** REQUESTS **
• a. Answer these questions using the generation-gap post:
(i) Through which outlet was the AP article accessed?
(ii) According to the poll figure quoted, how many people believe there is a major difference in the point of view of younger and older people?
(iii) On what topic does the article's fifth paragraph report a measured difference in values?
• b. Rewrite the passage of the generation-gap post starting at "Generation gap and" and ending at "almost entirely useless.", substituting "frustrating" for "disappointing".

# Start of DOCUMENT TEXT

Generation gap and poor reporting
I followed this link hoping to gain a little insight on how my generation's views and values differ from older Americans. What I found was a very disappointing article that sent me searching for the original poll. Maybe I've become too accustomed to Nate Silver's statistical analysis and reporting, but this AP article (via MSNBC) seemed almost entirely useless.
In order to support the argument that there is a generation gap, the first number from the poll that the article mentions is, "Almost eight in 10 people believe there is a major difference in the point of view of younger people and older people today." I hate to have to make such an obvious point, but people saying that there is a generation gap is not the same thing as showing that there is a generation gap. Moving along, the article next mentions which factors account for the perceived gap, instead of reporting what people actually said about their values.
Finally the fifth paragraph mentions a difference in values that the poll actually measured, on the importance of religion in people's lives.

# End of DOCUMENT TEXT
# Start of DATA SHOWN

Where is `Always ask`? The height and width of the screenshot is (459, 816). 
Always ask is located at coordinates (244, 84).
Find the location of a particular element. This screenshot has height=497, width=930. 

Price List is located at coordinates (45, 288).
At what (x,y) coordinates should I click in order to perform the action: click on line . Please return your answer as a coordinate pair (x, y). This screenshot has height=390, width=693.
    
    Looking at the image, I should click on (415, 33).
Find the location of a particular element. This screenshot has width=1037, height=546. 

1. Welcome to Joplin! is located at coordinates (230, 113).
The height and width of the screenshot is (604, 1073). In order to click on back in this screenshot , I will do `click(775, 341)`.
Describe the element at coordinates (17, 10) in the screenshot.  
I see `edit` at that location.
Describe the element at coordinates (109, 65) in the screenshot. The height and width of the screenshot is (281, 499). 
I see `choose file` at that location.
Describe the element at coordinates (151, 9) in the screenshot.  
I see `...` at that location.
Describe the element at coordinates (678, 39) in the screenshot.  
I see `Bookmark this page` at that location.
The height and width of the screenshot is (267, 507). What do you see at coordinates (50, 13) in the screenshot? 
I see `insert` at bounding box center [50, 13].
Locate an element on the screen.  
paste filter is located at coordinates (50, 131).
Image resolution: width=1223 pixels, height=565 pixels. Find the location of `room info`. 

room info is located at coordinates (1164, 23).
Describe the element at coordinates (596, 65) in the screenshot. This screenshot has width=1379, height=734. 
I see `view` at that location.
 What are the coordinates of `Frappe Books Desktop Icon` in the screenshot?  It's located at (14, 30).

# End of DATA SHOWN

** SOLUTIONS TO EACH TASK **
• a.
(i) MSNBC.
(ii) Almost eight in 10 people.
(iii) The importance of religion in people's lives.

• b.
Generation gap and poor reporting
I followed this link hoping to gain a little insight on how my generation's views and values differ from older Americans. What I found was a very frustrating article that sent me searching for the original poll. Maybe I've become too accustomed to Nate Silver's statistical analysis and reporting, but this AP article (via MSNBC) seemed almost entirely useless.